By Sarah Osman
Unlike other pretentious and/or earnest travel shows, Men in Kilts is downright jolly.
I am an avid traveler. I have been to four different continents and I have no intention of stopping my travels once I am allowed to venture out again. I have literally slept on the beach and stayed in five star resorts (sometimes on the same trip). Even though I enjoy reading travel writing and have penned some myself, I am not a fan of travel shows — especially if it’s hosted by a celebrity. I often find these program to be little more than food porn. Even worse: they customarily view the cultures being sampled from a colonizers’ view. Tellingly, travel shows are rarely hosted by people of color, which raises the large, problematic issue of how the world is viewed and treated in the entertainment media.
However, despite these flaws, I ended up enjoying Starz’s Men in Kilts. Why? I am a fan of Outlander, which the two hosts of Starz’s Men in Kilts starred in. There’s also the fact that Scotland is rather high on my travel list. Also, unlike other pretentious and/or earnest travel shows, Men in Kilts is downright jolly. That spirit doesn’t make up for the industry’s obvious prejudice regarding people of color and travel, but that oomph makes this series far more compelling than its white counterparts.

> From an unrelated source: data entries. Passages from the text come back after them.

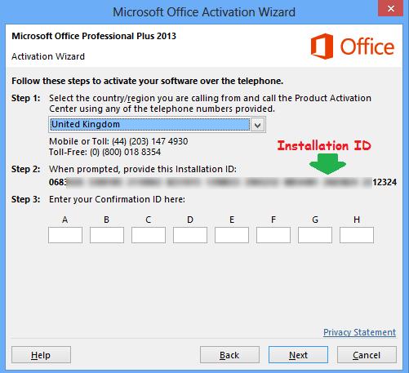The height and width of the screenshot is (373, 409).
Task: Click the green arrow pointing to Installation ID
Action: coord(327,164)
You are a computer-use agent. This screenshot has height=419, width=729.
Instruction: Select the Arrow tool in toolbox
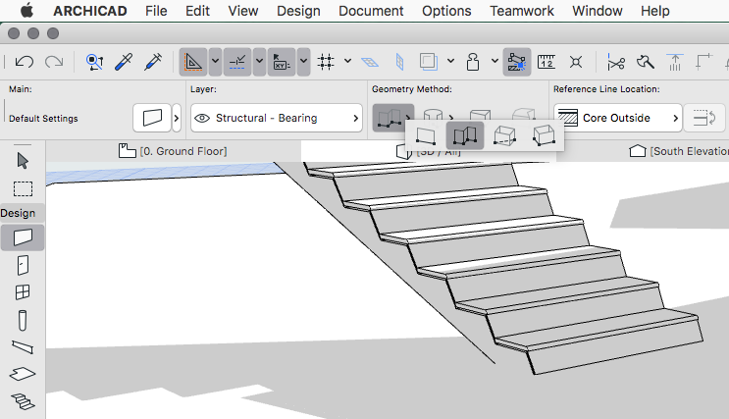coord(23,161)
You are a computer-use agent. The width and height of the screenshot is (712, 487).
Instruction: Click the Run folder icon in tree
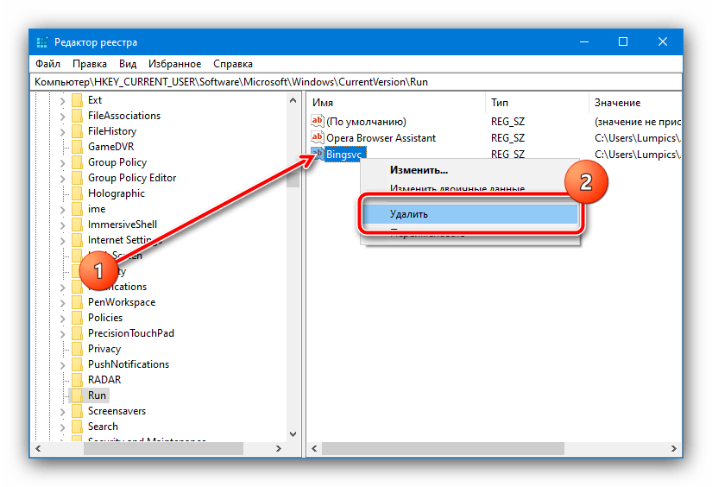78,395
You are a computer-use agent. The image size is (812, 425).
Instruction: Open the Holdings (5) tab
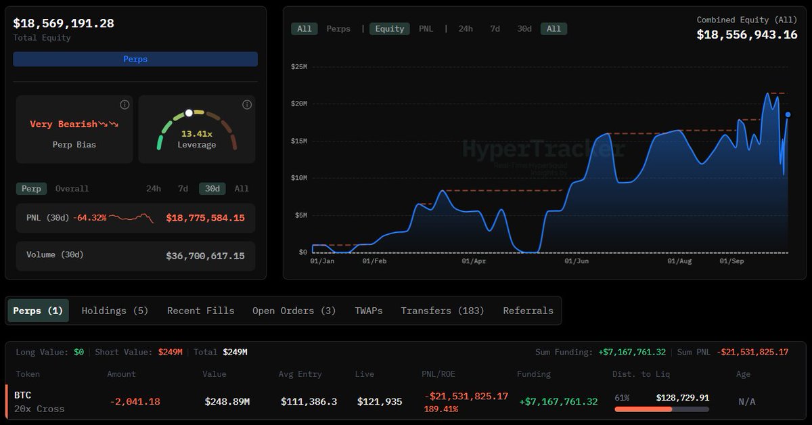pos(115,311)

The series features Sam Heughan (Jamie Fraser on Outlander) and Graham McTavish (Dougal MacKenzie on Outlander) as they drive around Scotland exploring indigenous foods, whiskeys, sports, and traditions. The two maintain a pleasantly light banter with one another. There is lots of teasing: these are just two buddies on a road trip. They never take their trip all that seriously: they don’t come up with any startling cultural or political revelations or act as if Scotland exists in some exotic universe (the two are Scottish, so that may have set the stage for modesty). This relaxed relationship between Heughan and McTavish makes the series fun to watch.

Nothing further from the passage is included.